* [Instructions for the task] Render these rows as a numbered list, skipping blank lines and leaving the pictures out.

* [Records of locating words and elements]
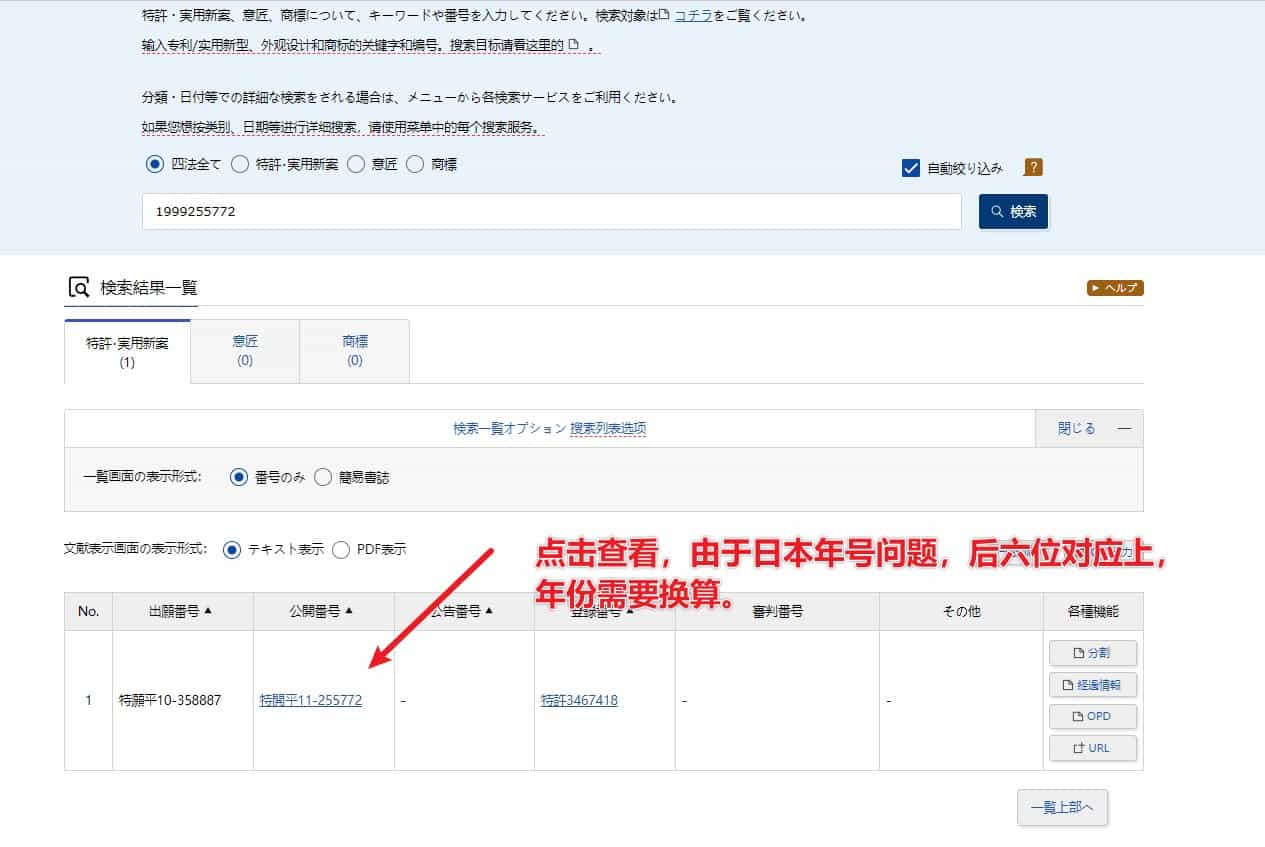The image size is (1265, 847).
Task: Open registration link 特許3467418
Action: coord(579,701)
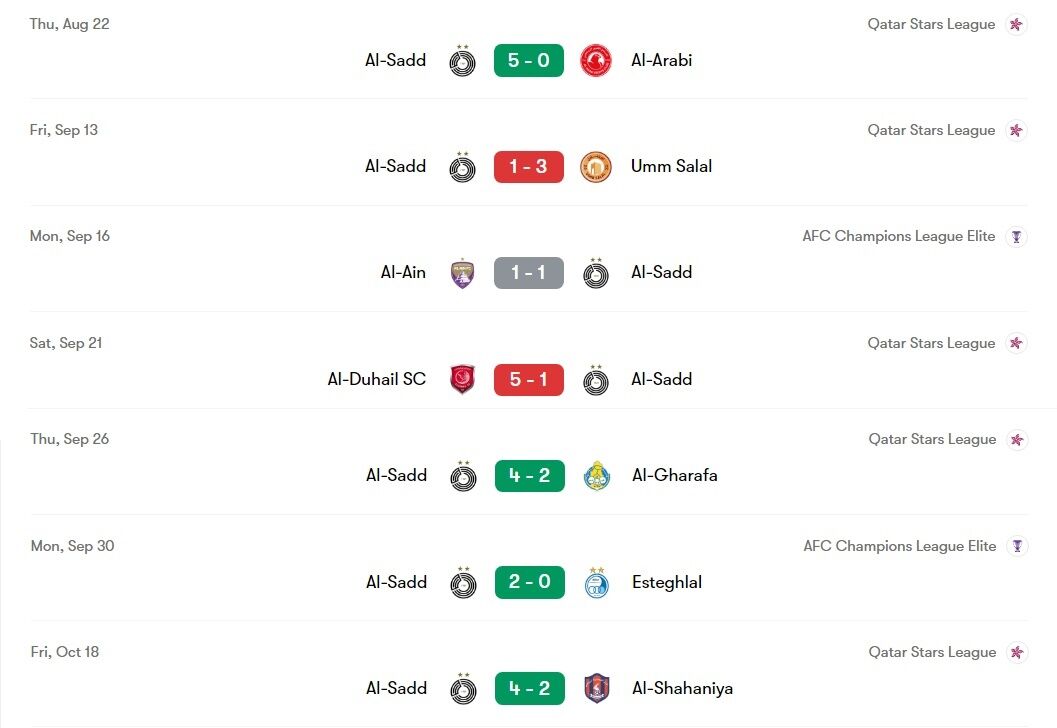
Task: Click Qatar Stars League label for Oct 18
Action: (932, 652)
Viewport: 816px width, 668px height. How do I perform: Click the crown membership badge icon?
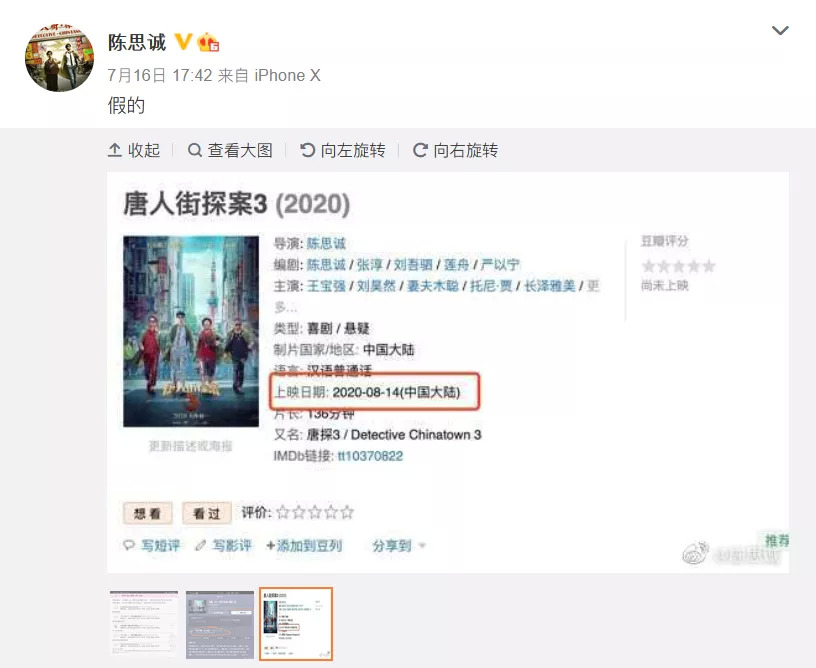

* [Final result]
1. The image size is (1265, 847).
2. Task: Open registration link 特許3467418
3. Action: coord(579,701)
4. Task: Click Qatar Stars League label for Oct 18
5. Action: (932, 652)
6. Viewport: 816px width, 668px height. How do I perform: Click the crown membership badge icon?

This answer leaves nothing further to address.